The National Catholic Review

There is a chip in the paint on my bunk bed where Keith hanged himself. Like everything else in prison, penitentiary paint is cheap. Even a suicide’s shoestring rope is enough to nick it. That scratch is all that is left of Keith now. In the year or so that we shared a cell, Keith and I never really became friends. But this is not unusual. Prison life is not very conducive to genuine emotional bonding. To survive behind bars, you have to be constantly on your guard against the infinite variety of smiling manipulators. Years can pass before you accept another man as your associate or stickman and extend just a little trust to him. Even then, you never call him your friend. In the penitentiary, that term is reserved for homosexual lovers.

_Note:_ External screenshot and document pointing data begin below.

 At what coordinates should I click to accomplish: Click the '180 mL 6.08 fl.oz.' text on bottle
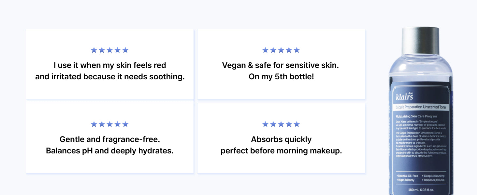point(421,190)
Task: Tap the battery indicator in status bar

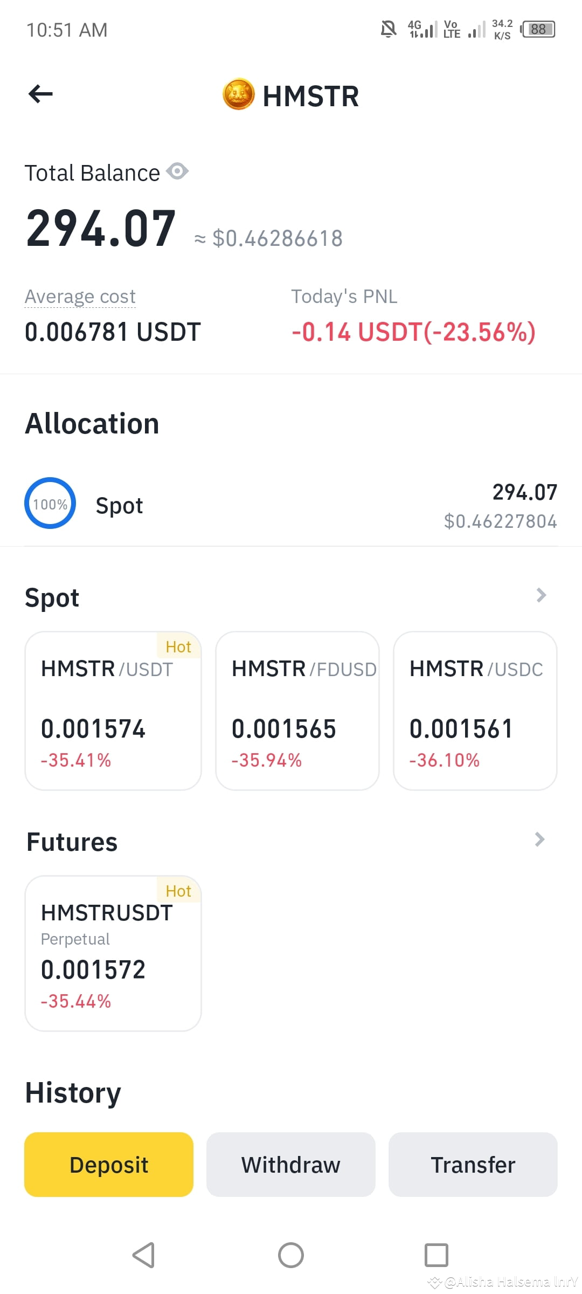Action: (538, 29)
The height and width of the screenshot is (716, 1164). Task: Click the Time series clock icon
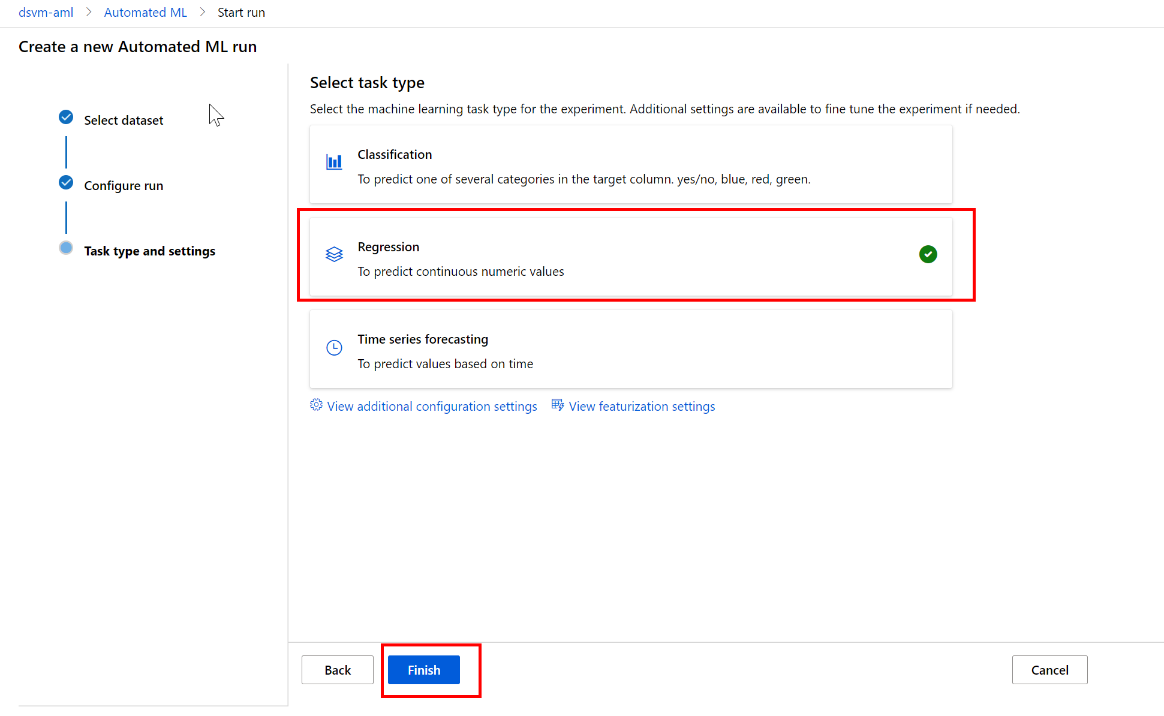coord(334,347)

So Keith and I lived side by side, or above one another in our bunk beds, in our 7-foot by 12-foot concrete box while remaining essentially strangers. Of course, we sometimes passed on prison gossip, discussed politics and shared brief memories of uncontroversial parts of our pasts. I learned, for instance, that Keith had betrayed his wife with an Indonesian woman while working overseas as a Navy contractor in the 1980’s. But it was not until after his suicide that I found out why he had come to the penitentiary in the 1990’s: for aggravated sexual battery on a minor.

What little I did come to know of Keith in our year together, I liked a lot. He took a shower every day; he always used headphones while watching his 5-inch TV; he did not steal from me; he did not try to rape me or start a consensual sexual relationship with me; he did not use drugs or brew homemade alcohol; he snored within reasonable limits; he kept quiet during my four daily centering prayer sessions, and he did not press conversation on me when I did not want itwhich I never do. All this made Keith an ideal cellmate for me, a veritable gift from heaven. For all practical purposes, he was invisible, unnoticeable, absent.

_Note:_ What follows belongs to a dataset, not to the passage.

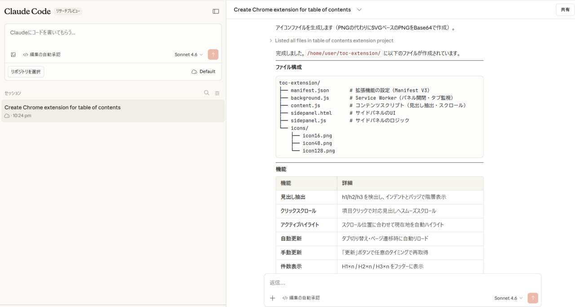Click the plus icon in the reply box
Screen dimensions: 575x307
click(x=272, y=298)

Now, of course, he is truly and permanently absent. And I miss him.

The last time I saw him alive was on April 27, 2004, at 6:10 a.m. I had performed centering prayer from 5 to 5:30 a.m., as I do every morning, and then read my Bible and wrote a letter. He got up once to urinate while I prayed, and his T-shirt very gently brushed my arm as he passed. Ten minutes after six, as I left the cell to go to breakfast, I saw him stirring on the bottom bunk, as if to rise and follow me. Just like every morning.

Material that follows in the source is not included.